Collected data entries:
━━━━━━━━━━

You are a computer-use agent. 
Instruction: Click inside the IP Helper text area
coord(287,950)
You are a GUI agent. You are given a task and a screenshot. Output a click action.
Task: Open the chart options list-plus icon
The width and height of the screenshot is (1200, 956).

━━━━━━━━━━

• _Exercise goal_:
Reproduce the entries above in full, exactly as they read.

• _Problem solution_:
You are a computer-use agent. 
Instruction: Click inside the IP Helper text area
coord(287,950)
You are a GUI agent. You are given a task and a screenshot. Output a click action.
Task: Open the chart options list-plus icon
The width and height of the screenshot is (1200, 956).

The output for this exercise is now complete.